Domani, molto presto, avrò bisogno del suo sostegno. Ma la medicina vuole ancora aiutarmi? I protocolli vogliono curarmi? La medicina è sempre un mio diritto, o sono io il profitto della medicina?

La risposta si trova a pagina 47 di un libro che non ho mai scritto. In questo libro ci sono tutte le risposte, tutte le donne che mi hanno fatto male.

Quelle che non mi hanno guardato; quelle per cui non ero abbastanza; quelle che sono entrate nella stanza, hanno visto il soffitto spalancato – e di colpo non sono più tornate.

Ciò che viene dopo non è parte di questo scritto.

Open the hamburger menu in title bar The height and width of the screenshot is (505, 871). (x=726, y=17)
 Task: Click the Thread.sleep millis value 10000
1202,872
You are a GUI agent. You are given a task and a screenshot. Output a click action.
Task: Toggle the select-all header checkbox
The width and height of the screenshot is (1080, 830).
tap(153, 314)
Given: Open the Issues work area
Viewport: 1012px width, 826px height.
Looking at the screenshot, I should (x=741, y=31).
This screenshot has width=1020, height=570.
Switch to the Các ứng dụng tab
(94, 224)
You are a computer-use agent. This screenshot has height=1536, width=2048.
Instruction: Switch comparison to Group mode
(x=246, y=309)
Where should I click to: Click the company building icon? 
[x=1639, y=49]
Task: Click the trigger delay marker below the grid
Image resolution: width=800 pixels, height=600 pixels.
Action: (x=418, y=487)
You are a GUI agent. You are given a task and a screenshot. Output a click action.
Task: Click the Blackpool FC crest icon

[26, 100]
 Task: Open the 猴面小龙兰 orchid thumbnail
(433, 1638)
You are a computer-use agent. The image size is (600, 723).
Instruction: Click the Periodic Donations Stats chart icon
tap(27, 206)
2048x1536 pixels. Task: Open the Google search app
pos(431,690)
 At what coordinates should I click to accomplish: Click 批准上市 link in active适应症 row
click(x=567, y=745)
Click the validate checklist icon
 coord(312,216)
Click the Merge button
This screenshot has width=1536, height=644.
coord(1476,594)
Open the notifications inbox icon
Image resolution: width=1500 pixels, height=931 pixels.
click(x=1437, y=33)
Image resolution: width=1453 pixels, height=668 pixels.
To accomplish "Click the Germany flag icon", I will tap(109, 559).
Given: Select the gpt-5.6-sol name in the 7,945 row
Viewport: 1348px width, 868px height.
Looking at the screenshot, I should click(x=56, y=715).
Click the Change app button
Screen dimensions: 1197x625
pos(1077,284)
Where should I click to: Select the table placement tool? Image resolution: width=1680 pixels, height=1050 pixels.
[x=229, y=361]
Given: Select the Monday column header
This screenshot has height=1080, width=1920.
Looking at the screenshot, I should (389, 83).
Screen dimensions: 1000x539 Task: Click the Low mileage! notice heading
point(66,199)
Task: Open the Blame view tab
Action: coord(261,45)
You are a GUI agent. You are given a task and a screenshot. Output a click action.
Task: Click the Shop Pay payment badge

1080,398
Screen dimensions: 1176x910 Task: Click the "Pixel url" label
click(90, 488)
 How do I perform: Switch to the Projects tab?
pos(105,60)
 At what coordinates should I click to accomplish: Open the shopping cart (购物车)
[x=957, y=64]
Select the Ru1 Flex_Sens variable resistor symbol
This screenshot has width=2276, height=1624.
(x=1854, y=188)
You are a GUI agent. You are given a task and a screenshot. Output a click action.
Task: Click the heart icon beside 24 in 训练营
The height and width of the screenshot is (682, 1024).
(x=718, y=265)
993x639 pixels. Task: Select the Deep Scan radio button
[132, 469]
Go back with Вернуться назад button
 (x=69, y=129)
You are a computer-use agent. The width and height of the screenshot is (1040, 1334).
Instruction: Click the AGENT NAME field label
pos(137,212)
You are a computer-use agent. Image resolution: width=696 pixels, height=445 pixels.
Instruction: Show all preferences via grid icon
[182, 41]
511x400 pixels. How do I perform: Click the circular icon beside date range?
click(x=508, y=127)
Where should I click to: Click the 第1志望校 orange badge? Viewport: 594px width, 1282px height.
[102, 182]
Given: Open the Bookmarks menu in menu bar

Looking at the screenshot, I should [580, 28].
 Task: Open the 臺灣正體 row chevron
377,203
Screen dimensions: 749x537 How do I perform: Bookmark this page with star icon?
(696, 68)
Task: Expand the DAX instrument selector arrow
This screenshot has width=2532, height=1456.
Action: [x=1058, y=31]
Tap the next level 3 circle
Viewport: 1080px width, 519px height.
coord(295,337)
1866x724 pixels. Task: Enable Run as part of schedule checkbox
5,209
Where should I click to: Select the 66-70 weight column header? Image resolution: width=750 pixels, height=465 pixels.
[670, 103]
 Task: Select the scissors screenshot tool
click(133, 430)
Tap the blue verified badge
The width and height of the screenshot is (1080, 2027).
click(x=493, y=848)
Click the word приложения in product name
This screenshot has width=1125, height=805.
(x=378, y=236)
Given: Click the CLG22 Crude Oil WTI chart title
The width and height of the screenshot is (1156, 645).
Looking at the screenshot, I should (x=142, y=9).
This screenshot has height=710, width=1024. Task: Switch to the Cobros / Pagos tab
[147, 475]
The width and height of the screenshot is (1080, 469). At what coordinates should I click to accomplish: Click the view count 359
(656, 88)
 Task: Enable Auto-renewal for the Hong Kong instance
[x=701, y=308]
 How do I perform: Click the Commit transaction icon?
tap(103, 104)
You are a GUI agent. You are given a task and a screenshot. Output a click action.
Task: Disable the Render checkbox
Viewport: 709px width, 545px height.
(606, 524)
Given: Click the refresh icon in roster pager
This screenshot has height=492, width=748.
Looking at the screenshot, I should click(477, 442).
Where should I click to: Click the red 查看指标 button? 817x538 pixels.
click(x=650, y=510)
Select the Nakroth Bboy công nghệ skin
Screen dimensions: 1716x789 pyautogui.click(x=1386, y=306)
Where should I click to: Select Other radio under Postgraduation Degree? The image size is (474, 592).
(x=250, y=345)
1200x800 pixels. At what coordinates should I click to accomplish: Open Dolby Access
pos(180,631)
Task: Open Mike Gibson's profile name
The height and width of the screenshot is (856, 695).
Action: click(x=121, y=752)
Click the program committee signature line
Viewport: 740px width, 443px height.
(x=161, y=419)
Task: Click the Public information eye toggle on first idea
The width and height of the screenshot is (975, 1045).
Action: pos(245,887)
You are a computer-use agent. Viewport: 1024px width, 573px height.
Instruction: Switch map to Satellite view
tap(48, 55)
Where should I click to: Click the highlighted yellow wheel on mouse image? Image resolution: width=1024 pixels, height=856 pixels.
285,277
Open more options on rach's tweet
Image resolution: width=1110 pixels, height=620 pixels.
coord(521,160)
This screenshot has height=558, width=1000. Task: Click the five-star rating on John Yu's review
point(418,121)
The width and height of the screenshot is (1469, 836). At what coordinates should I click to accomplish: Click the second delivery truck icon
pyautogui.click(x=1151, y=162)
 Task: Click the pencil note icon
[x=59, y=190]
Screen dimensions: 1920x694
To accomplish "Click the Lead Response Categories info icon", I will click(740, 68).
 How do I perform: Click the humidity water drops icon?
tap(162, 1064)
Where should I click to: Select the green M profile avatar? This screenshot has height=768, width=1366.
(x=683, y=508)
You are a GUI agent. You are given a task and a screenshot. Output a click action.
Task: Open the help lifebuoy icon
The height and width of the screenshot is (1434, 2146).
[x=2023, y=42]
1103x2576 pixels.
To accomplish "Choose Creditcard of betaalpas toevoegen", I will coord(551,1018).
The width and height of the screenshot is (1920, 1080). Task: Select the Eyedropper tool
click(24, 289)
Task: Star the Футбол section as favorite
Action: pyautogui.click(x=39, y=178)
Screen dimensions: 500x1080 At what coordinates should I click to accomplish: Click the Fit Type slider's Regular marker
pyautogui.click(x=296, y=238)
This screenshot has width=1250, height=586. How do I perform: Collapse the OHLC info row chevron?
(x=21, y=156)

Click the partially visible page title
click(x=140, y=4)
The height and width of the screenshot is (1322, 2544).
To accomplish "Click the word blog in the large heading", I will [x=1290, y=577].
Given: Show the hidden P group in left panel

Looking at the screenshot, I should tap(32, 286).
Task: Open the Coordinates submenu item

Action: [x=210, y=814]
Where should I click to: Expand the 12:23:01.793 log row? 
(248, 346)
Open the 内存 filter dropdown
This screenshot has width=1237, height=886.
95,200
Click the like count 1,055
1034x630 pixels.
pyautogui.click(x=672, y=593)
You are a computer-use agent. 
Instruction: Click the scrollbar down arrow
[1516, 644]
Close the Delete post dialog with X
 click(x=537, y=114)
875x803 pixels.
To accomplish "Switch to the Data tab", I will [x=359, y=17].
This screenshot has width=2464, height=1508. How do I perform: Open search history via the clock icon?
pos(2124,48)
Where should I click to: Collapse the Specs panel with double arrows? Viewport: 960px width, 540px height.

E tu, oh, le tue velleità rimangiate: ti piegavo a novanta e non sapevo riempire più niente. E tu, Wendy, croce e longinus: resta pure al Salone di Torino.

Volevo solo una che mi diceva, di ritorno da Trieste alle sette del mattino: andiamo ad assaltare il centro vaccinale. E invece ho dovuto spiegarti che odio le persone.

Le persone non sono numeri però sono numeri. Senza un nome e un volto sono numeri, aprósopa. Possono essere cancellati facilmente, per mera sottrazione. È tanto tempo che nessuno ha un volto.

Poi ci sono i numeri con la virgola, per esempio uno-virgola-draghi, uno-virgola-mattarella: i più difficili da eliminare, perché hanno la scorta.

Come posso volere bene a un numero? L’affetto è morto nel decennio scorso.

Vorrei volere un po’ meno bene a Wendy, un po’ più di bene al senzatetto sotto casa, quello che ti urla dietro per tutto il tragitto. Prima o poi lo troveranno riverso lungo la via. Ad ammazzarlo sarò stato io.

Perché le persone uccidono? Perché le persone non uccidono? Perché non conoscono la morte. La paura tiene in piedi la comunità. La comunità alimenta la paura.

E adesso sono qua soltanto a chiedermi quale comunità, attuale o ventura, devo proteggere; quale eludere, quale distruggere. Se sfondare la piscina sulla mia parete.

Ma c’è troppo di me, per me, dovunque. In un mondo esaurito, così magro nel poco che dà, quel che resta è l’ultimo argine ai sogni. Ogni parte è più grande del suo insieme, ogni seme cresce sulle macerie dello stesso muro. Ogni legame fa male in anticipo, se poi mancherà.

Per questo sto fermo, per il futuro. Perché mio padre è vivo. Perché lei, forse, un giorno tornerà. Perché posso ancora perdere tutto.